There are two main electrolyzer designs on the market today, with varying cost and performance, advantages and disadvantages. These are called alkaline, and polymer-electrolyte (aka proton-exchange ) membrane or simply PEM electrolyzers.

Another technology, evolving out of solid oxide fuel-cell technology is the solid oxide electrolyzer-cell (SOEC) which is at an advanced level of demonstration and expected to be available in the market in the foreseeable future.

Still further out in time is the anion-exchange membrane (AEM) electrolyzer, which is similar to PEM but holds promise of some important advantages and cost reductions.

Alkaline electrolyzers
The most established alkaline electrolyzer technology, also considered the most affordable, uses a caustic liquid electrolyte, usually a 25-30% aqueous solution of potassium hydroxide (KOH).

The electrodes comprising the cell stack are immersed in the liquid electrolyte, separated by a selective separator diaphragm that allows transport only of negatively charged hydroxide ions (OH-) from cathode to anode (see illustration).

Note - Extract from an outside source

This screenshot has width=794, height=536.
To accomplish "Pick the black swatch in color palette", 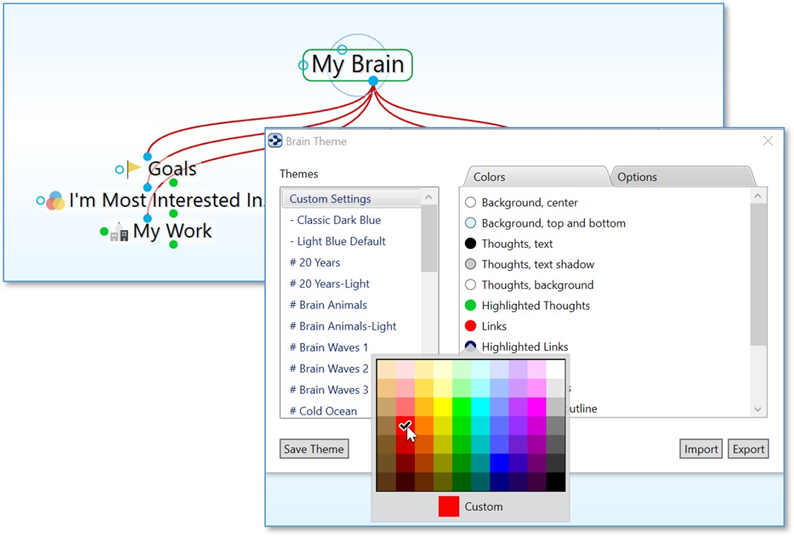I will click(x=556, y=482).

Under these conditions, and helped by catalyst coating on the electrodes, hydrogen is generated at the cathode and oxygen at the anode. The separator diaphragm in the past was asbestos, but today typically made of Zirfon PERL, a proprietary membrane material developed by Agfa.

Alkaline electrolyzers, which have been commercially around since the 1950s, are available at high capacities and show good performance if operated continuously. Operation is at relatively low temperatures (60-90°C) and pressures. More recent developments allowing operation at higher pressure have improved performance and operating flexibility.

Although long considered the mainstay of the industry, liquid alkaline electrolyzers suffer from several shortcomings, particularly when looking for rapid response to changes such as found with renewable power supplies.
These issues were largely addressed by introducing the PEM electrolyzer as described below.

PEM electrolyzers
The proton-exchange or polymer electrolyte membrane (PEM) electrolyzer was introduced in the 1960s (by GE) and commercialized in the 1970s and 1980s to overcome drawbacks of liquid alkaline electrolyzers, namely poor transient and partial load performance, long startup time, low current density, and relatively low pressure operation (~30 bar max.).

In PEM electrolysis the reaction takes place in a thin cell equipped with a solid polymer electrolyte sandwiched between the electrodes.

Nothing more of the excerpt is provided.